**Exercise instructions**
The material below must be output exactly, line for line.

····················

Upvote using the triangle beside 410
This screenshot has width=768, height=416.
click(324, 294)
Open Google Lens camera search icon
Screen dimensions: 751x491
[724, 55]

····················

**Result**
Upvote using the triangle beside 410
This screenshot has width=768, height=416.
click(324, 294)
Open Google Lens camera search icon
Screen dimensions: 751x491
[724, 55]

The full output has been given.